DCs are pretty secure unless you screw something up. However, the DC does not hold passwords, so even a compromised DC does not divulge passwords. So technically, it can be more secure than the DC
Hey Scott, can you enlighten me here? I'm no expert on this topic, but I expect the passwords to be stored someplace and somehow in the AD database?????????
-
@siringo said in What Are You Doing Right Now:
@EddieJennings said in What Are You Doing Right Now:
Catching up on some E-mail / comments from YouTube videos.
Oh what a horrible thing to do. The Internet is full of haters.
Ha!
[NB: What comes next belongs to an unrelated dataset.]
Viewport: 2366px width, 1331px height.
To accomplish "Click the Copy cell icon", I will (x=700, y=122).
The couple of things I'm responding to are folks asking questions about stuff.
-
@siringo said in What Are You Doing Right Now:
@scottalanmiller said in What Are You Doing Right Now:
@Obsolesce said in What Are You Doing Right Now:
@scottalanmiller said in What Are You Doing Right Now:
@popester said in What Are You Doing Right Now:
@scottalanmiller said in What Are You Doing Right Now:
@popester said in What Are You Doing Right Now:
Trying to wrap my brain around adding a CA to our domain so we can encrypt traffic between servers. OMG... Where do I start....
For AD, I assume?
Yes sir. What brought it about was we run Citrix xenapp and nothing is encrypted this side of the ADC
Well, the passwords are. That's the only important bit in a typical domain communications chain. Not to belittle "encrypt everything", because that's a good idea in general. Just saying that AD is decently secure even when at its least secure.
AD (and everything using it) is only as secure as the DC.
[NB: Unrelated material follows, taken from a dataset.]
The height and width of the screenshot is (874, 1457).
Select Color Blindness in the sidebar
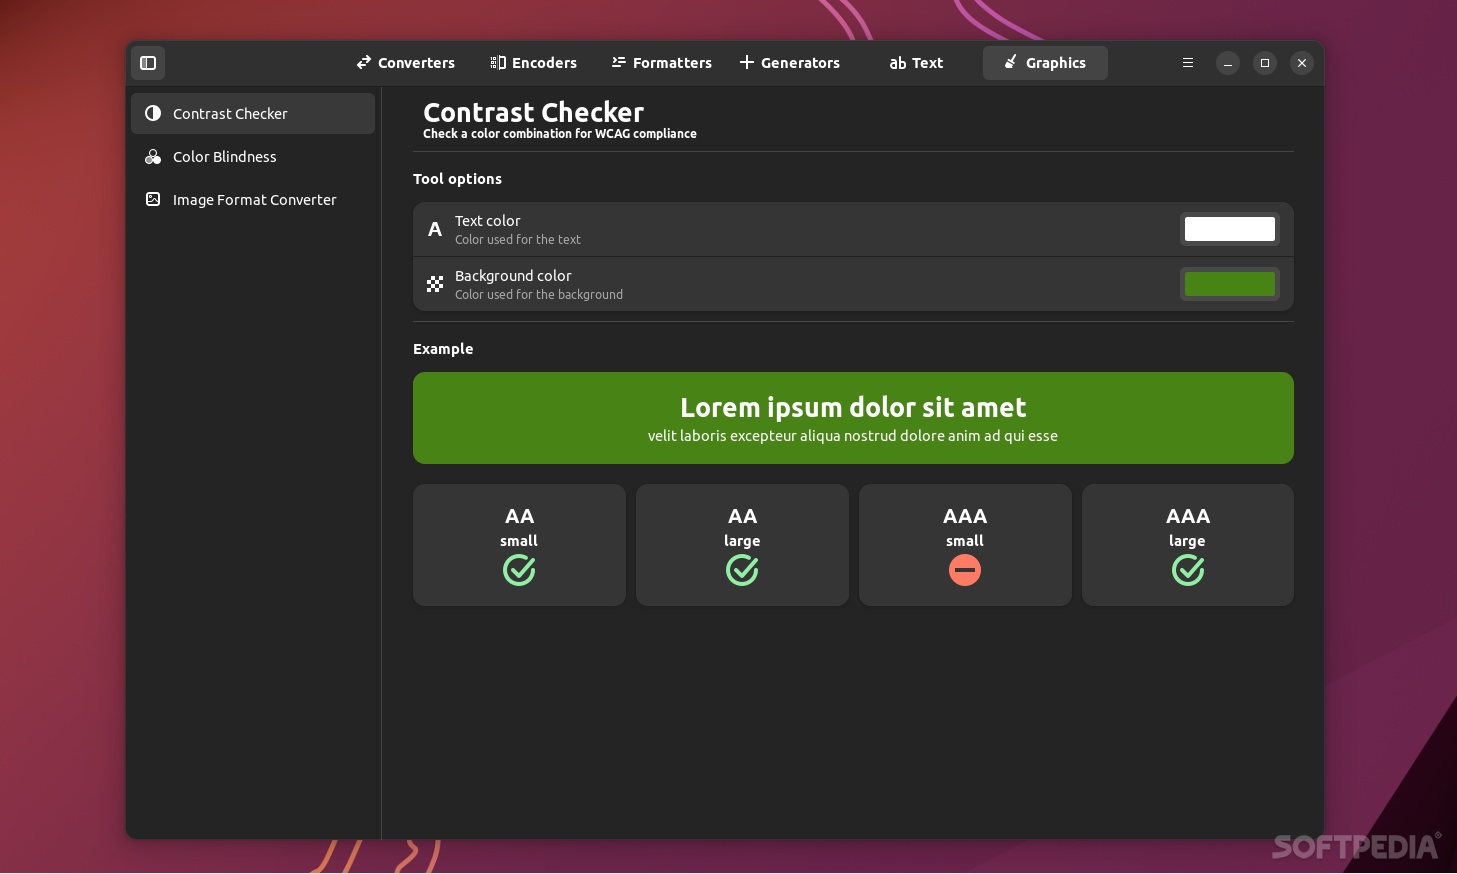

DCs are pretty secure unless you screw something up. However, the DC does not hold passwords, so even a compromised DC does not divulge passwords. So technically, it can be more secure than the DC
Hey Scott, can you enlighten me here? I'm no expert on this topic, but I expect the passwords to be stored someplace and somehow in the AD database?????????
AD never stores passwords. AD only stores a password hash, ever. It has no way to recreate the original password or retrieve it. The only time to get the original password is to grab it at the time that it is typed in.
This is a fundamental part of the security system - AD never knows, stores, or has your passwords at any step of the process. They aren't told to the server ever, they are never sent over the network, etc.
Now, if you can completely compromise an end point to the point that you are on the network and sending your own direct hash to AD, you can still authenticate even without a password. But if you can do that, you've completely compromised the system anyway and didn't need to do so.